## TASK BRIEF
Look below for the line holding "You are a computer-use agent. The image size is (593, 370)." and the line holding "Select the Disk 0 (C:) graph thumbnail". Transcribe exactly those lines and all lines between them, nothing more.

### DATA

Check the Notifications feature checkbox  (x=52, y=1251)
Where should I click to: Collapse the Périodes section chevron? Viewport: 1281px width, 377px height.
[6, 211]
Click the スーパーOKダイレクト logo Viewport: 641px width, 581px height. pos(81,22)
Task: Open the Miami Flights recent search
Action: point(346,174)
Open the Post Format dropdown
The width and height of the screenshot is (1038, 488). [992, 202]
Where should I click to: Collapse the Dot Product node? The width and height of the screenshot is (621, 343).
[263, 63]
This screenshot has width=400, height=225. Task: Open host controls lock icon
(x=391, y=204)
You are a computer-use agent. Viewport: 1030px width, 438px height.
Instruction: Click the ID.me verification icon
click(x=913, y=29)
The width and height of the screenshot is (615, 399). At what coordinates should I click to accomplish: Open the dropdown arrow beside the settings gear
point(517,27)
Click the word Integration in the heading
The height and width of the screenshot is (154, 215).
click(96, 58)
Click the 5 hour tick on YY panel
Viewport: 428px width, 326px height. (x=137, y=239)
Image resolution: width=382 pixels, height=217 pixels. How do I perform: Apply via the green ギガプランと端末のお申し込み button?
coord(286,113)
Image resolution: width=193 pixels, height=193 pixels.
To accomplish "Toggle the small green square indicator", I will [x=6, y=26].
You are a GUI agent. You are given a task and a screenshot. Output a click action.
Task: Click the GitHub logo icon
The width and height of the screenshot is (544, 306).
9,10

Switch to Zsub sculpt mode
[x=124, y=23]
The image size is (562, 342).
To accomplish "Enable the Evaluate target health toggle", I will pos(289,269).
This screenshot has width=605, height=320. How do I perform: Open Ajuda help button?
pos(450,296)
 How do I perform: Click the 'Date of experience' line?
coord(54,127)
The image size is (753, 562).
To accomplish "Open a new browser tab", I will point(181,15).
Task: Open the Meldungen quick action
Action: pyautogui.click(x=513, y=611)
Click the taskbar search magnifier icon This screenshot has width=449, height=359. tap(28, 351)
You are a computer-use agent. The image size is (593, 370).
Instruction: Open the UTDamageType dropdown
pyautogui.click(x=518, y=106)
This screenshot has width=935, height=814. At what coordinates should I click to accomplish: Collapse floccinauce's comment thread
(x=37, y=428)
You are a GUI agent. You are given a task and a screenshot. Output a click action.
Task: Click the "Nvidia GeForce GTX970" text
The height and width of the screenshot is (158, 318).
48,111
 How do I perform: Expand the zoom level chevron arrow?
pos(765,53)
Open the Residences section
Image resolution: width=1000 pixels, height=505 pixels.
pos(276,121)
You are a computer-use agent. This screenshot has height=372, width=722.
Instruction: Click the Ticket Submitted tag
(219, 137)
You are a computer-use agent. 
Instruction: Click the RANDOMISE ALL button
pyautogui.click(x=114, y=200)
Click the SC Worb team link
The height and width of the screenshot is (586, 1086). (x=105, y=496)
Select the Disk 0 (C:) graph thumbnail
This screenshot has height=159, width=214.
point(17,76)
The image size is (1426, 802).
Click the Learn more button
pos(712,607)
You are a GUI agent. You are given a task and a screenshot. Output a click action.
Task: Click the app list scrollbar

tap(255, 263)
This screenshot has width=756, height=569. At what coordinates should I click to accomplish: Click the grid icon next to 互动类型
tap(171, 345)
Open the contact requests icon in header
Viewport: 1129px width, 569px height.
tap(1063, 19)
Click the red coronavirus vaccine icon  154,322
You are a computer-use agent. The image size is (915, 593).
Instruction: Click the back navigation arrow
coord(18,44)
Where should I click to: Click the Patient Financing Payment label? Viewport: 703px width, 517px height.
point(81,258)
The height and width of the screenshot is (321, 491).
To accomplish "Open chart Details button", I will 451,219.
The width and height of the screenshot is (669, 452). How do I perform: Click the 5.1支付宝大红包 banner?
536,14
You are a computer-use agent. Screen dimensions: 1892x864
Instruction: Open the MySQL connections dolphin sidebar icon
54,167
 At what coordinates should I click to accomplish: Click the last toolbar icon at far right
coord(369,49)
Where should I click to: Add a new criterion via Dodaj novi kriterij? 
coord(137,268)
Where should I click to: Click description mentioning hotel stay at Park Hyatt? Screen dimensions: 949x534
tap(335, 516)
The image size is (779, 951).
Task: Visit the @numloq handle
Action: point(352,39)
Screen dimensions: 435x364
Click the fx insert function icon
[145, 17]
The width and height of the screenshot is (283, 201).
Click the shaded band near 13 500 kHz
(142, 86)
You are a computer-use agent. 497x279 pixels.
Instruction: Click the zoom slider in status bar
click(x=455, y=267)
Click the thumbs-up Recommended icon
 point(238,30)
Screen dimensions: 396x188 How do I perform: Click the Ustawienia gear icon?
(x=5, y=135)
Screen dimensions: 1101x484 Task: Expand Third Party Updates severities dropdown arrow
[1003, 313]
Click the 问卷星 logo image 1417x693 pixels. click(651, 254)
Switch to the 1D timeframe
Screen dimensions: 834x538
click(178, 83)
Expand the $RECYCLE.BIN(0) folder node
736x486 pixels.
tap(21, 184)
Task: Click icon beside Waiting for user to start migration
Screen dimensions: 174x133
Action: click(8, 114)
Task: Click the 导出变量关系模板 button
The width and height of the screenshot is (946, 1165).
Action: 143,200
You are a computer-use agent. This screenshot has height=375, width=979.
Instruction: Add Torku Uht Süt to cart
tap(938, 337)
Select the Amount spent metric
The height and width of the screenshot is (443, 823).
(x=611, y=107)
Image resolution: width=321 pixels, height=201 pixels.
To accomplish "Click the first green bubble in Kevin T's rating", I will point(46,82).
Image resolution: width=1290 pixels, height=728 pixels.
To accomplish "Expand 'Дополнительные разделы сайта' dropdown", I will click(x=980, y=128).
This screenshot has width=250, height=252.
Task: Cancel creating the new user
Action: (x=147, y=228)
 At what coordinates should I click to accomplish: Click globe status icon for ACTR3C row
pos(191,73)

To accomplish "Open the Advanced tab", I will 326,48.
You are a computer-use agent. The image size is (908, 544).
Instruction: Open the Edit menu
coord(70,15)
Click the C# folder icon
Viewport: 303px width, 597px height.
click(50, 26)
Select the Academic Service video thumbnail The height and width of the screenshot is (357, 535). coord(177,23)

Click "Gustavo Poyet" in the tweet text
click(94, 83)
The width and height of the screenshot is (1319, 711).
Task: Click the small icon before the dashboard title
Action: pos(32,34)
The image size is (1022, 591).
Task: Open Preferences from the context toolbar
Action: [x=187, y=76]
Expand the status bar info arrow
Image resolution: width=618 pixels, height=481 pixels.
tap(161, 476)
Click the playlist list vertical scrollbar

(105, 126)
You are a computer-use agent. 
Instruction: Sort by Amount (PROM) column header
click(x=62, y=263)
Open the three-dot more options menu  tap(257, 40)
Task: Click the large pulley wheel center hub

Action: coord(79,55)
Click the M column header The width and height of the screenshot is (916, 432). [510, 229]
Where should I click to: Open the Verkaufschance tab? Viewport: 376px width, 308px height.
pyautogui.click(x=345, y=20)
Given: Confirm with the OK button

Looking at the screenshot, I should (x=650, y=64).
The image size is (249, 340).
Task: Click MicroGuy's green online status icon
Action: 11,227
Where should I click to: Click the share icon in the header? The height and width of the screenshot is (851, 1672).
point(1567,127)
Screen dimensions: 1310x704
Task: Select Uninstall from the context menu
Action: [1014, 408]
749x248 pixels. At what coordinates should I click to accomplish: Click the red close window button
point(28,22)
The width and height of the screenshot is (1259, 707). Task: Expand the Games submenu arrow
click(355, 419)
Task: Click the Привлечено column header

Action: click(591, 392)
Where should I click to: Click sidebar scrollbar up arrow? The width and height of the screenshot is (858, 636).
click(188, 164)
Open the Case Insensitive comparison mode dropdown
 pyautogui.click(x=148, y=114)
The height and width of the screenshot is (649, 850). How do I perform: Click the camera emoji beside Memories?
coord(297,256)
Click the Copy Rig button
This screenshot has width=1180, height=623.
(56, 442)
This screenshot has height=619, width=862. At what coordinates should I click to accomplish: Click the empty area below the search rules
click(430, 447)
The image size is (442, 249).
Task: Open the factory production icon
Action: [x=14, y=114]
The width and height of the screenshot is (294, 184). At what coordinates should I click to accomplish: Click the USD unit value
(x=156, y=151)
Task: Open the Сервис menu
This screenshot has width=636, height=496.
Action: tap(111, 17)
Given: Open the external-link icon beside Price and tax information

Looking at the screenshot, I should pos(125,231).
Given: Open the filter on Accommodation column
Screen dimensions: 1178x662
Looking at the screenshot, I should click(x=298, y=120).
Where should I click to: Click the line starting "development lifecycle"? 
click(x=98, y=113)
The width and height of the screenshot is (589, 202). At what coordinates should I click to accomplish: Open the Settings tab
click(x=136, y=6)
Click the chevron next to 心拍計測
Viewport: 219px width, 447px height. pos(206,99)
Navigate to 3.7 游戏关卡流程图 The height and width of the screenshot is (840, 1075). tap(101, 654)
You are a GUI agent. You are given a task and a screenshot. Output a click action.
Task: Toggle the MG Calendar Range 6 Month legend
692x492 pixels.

######

## RESPONSE TO THIS TASK
You are a computer-use agent. The image size is (593, 370).
Instruction: Open the UTDamageType dropdown
pyautogui.click(x=518, y=106)
This screenshot has width=935, height=814. At what coordinates should I click to accomplish: Collapse floccinauce's comment thread
(x=37, y=428)
You are a GUI agent. You are given a task and a screenshot. Output a click action.
Task: Click the "Nvidia GeForce GTX970" text
The height and width of the screenshot is (158, 318).
48,111
 How do I perform: Expand the zoom level chevron arrow?
pos(765,53)
Open the Residences section
Image resolution: width=1000 pixels, height=505 pixels.
pos(276,121)
You are a computer-use agent. This screenshot has height=372, width=722.
Instruction: Click the Ticket Submitted tag
(219, 137)
You are a computer-use agent. 
Instruction: Click the RANDOMISE ALL button
pyautogui.click(x=114, y=200)
Click the SC Worb team link
The height and width of the screenshot is (586, 1086). (x=105, y=496)
Select the Disk 0 (C:) graph thumbnail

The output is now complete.